## What needs to be done
Scale every item below by rewriting all of its lines, requests included, with each answer coordinate multiplied by 2.35 and rounded to a whole number, halves going up. Leave the pictures out.

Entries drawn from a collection
--*--

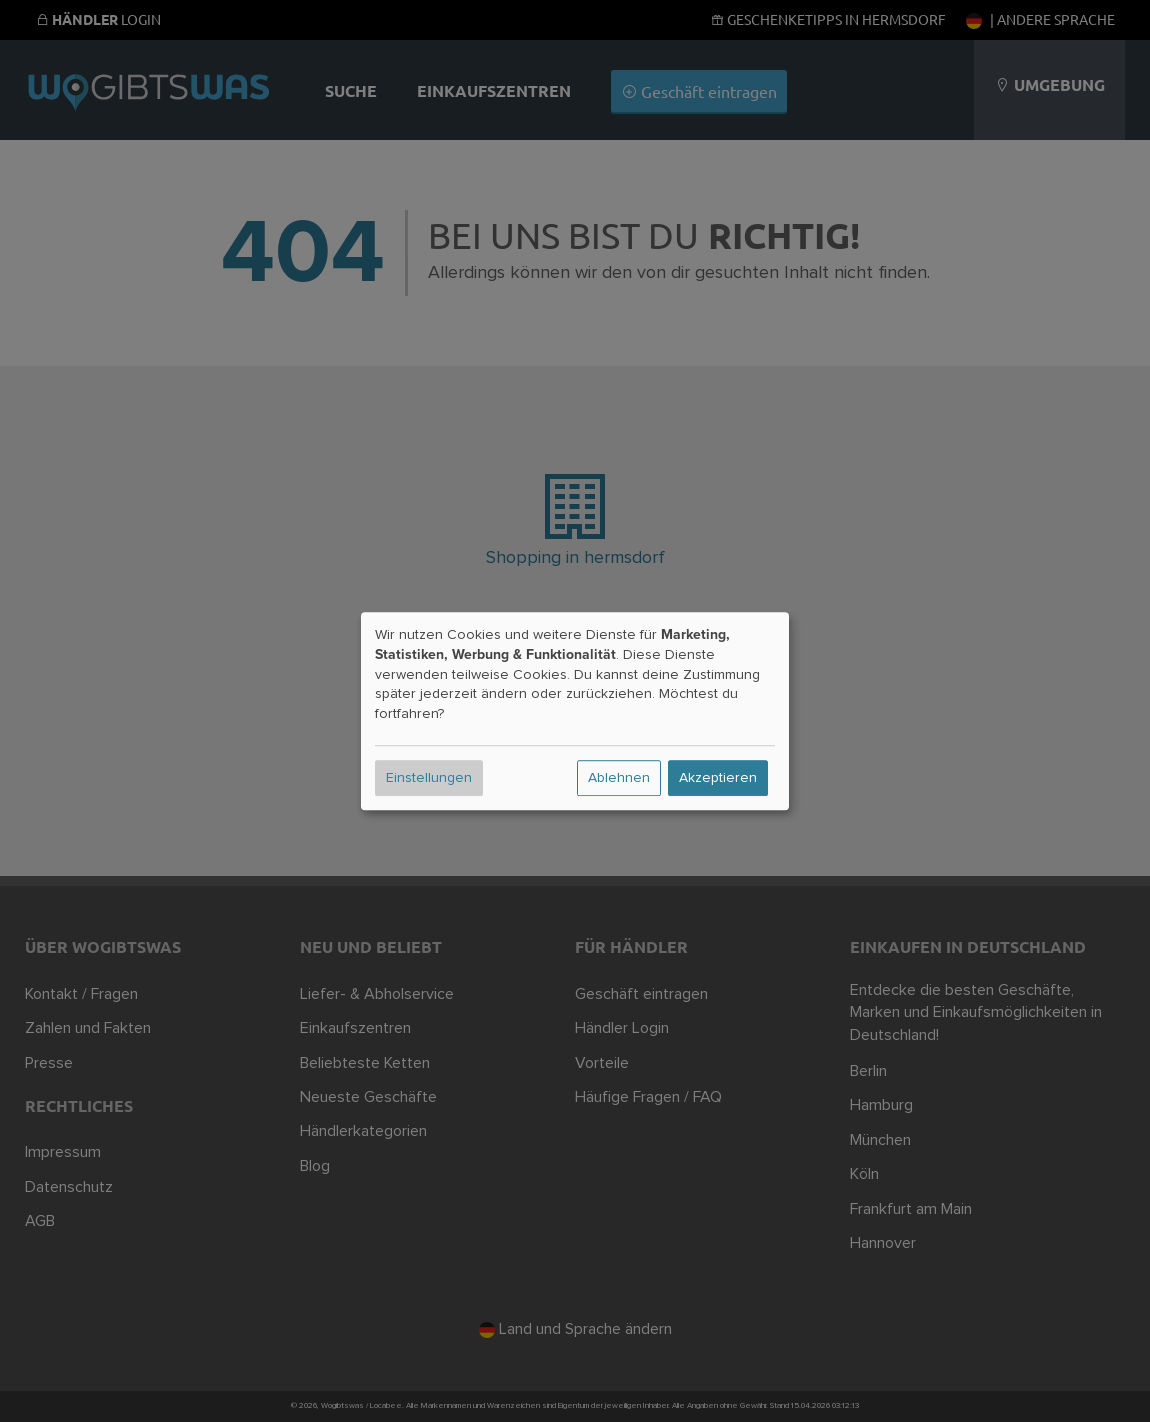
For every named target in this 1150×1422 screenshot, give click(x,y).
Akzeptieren (718, 778)
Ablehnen (619, 778)
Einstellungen (429, 778)
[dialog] (575, 711)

--*--

## Task answer
For every named target in this 1150×1422 screenshot, give click(x,y).
Akzeptieren (1687, 1828)
Ablehnen (1455, 1828)
Einstellungen (1008, 1828)
[dialog] (1351, 1671)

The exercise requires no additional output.